Keith Peer, owner of Central Command Inc., knows all too well the risk of doing business on the Web. An online software merchant near Cleveland, Central Command offers antivirus software to consumers who have been attacked by hackers, crackers and other online scammers. Before Peer set up his Web site back in 1994, he took several precautions to make it as virus- and fraud-free as possible. His first step was to choose an e-commerce vendor whose system came complete with software to check for fraud.

Peer also did some checking of his own, keeping a close eye on two kinds of buying activities that could indicate fraud. One indicator was the purchase of multiple licenses without testing the software. (It's common practice for software buyers to download a free trial version before making a multiple purchase.) Another indicator consisted of orders from areas with high incidences of fraud, such as Miami, Los Angeles and former Soviet Union countries.

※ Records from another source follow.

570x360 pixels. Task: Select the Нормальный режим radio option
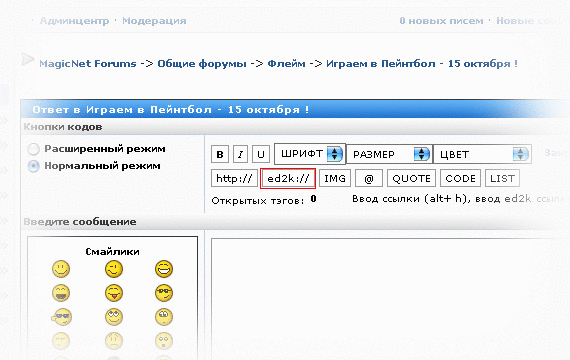[x=33, y=166]
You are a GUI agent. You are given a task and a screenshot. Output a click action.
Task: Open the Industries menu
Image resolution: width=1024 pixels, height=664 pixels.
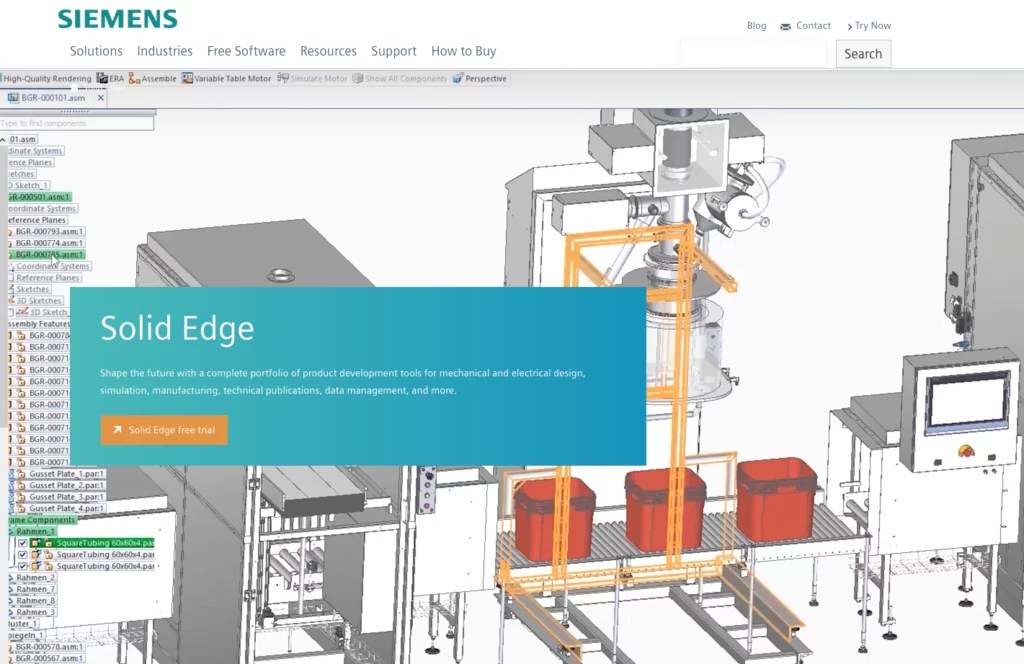164,51
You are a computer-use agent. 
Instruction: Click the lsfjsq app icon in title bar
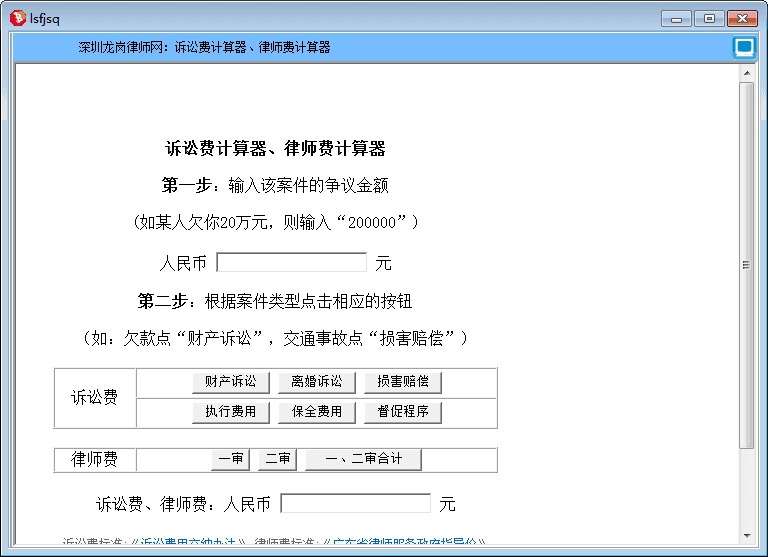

In both cases, he'd check and recheck credit card numbers to ensure they were legitimate.

Today, Peer's Web site is virtually fraud-free, but he still hasn't let down his guard. "As soon as we went online, we started experiencing attempts by consumers to use fraudulent credit card numbers," says Peer, 33. "And we still see the same traits over and over. It's an ongoing problem, but it's a fact of life in the e-commerce world today."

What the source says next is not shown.